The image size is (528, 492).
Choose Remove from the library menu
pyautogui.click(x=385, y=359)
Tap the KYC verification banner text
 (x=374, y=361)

* * * *

> **ASSIGNMENT**
Copy down the material above exactly as it is.

> **TASK RESULT**
The image size is (528, 492).
Choose Remove from the library menu
pyautogui.click(x=385, y=359)
Tap the KYC verification banner text
 (x=374, y=361)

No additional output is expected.